The main purpose of Duty Exemption and Remission schemes is to make it easier for exporters to acquire duty-free imports of inputs necessary for production, allowing them to offer their products at competitive prices internationally.

India’s Duty Exemption and Remission schemes are key components of the country’s Foreign Trade Policy. These schemes are designed to support exporters by reducing import costs, fostering a competitive export environment. This article will explain the core components of these schemes, and what businesses should keep in mind while applying for these schemes.

Purpose: Supporting Export-Oriented Production

The main purpose of Duty Exemption and Remission schemes is to make it easier for exporters to acquire duty-free imports of inputs necessary for production, allowing them to offer their products at competitive prices internationally. These schemes primarily focus on reducing import costs for exporters, creating a trade friendly environment.

Types of Duty Exemption and Remission Schemes:

The schemes are broadly categorized into two parts:

  • Duty Exemption Schemes: These schemes allow duty-free imports of inputs directly used in the production of export goods. Major examples are:

    • Advance Authorisation Scheme – Permits duty-free import of raw materials.

    • Duty Free Import Authorisation Scheme (DFIA) – Allows duty free import without a specific export order.

  • Duty Remission Schemes: These schemes enable exporters to claim a rebate or remission of duties on inputs used in exported products after completing the export.

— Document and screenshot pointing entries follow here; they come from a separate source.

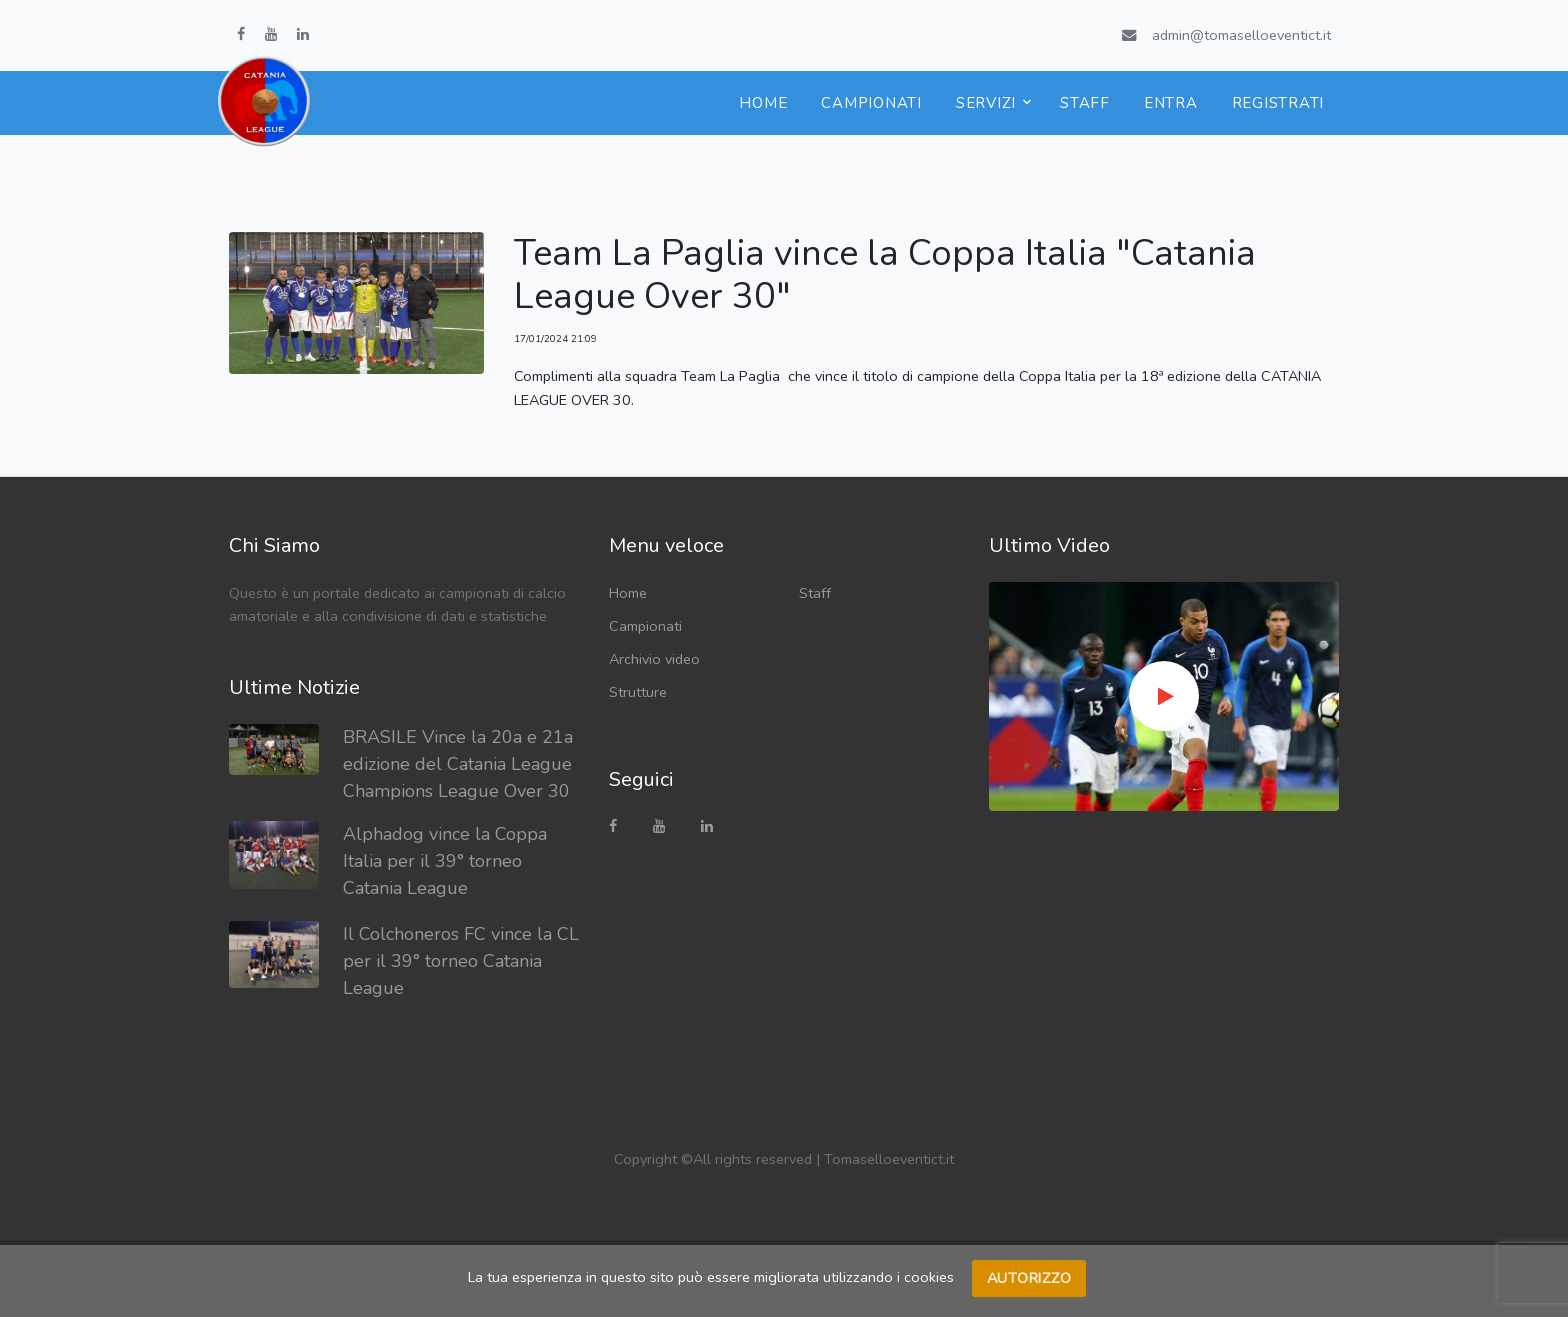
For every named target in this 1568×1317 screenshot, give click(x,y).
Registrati (1278, 103)
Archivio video (654, 659)
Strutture (638, 692)
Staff (1085, 103)
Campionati (871, 103)
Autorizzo (1029, 1278)
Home (763, 103)
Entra (1171, 103)
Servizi (986, 103)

Key examples are:
    * Duty Entitlement Passbook (DEPB) Scheme
    * Duty Drawback (DBK) Scheme

Advance Authorisation: Key Guidelines

  • Applications must be filed online, digitally signed by the IEC holder.

  • The application can be filed by the registered office, head office or a branch of the company, and can be for export of any eligible product.

  • Authorizations may be issued with specific export obligations (EO) that must be fulfilled.

  • In certain cases, for products that are otherwise prohibited for exports, prior permission from relevant authorities and a pre-import condition may be imposed.

  • Timelines for the fulfilment of export obligations are clearly specified (e.g. 90 days and 180 days).

  • There are several conditions related to usage of the imports, or any deviation can attract penalties.

Self-Ratification and Standardization:

  • Authorizations can also be based on self-declarations in specific cases, where the applicant submits an undertaking to abide by the rules and regulations.

  • Norms Committees are empowered to revise SION or Adhoc Norms related to the schemes, and in general ensure that standardized norms are in place.

  • The SION or Adhoc norms are based on the production data provided by exporters or industry bodies.
    * Adhoc norms are valid for one authorisation.

Key aspects of Imports and Exports:

  • Imports and exports are only permitted through EDI-enabled ports, except under special conditions.

  • Clear guidelines are established for importing goods, handling restricted items, and claiming duty exemptions and drawback.

  • Exporters must maintain proper records of imports and their utilization.

Financial Implications:

  • In case of non-compliance with export obligations or the misuse of duty-free imports, applicants have to pay applicable duties and interest.

  • The scheme also provides mechanisms for redressing grievances, should any disputes occur.

Conclusion:

The Duty Exemption and Remission schemes along with the Export Promotion Capital Goods scheme are essential instruments for promoting exports from India. By simplifying import procedures and reducing the cost of inputs for export production, these policies support the competitiveness of Indian exporters and aid in boosting the country’s international trade.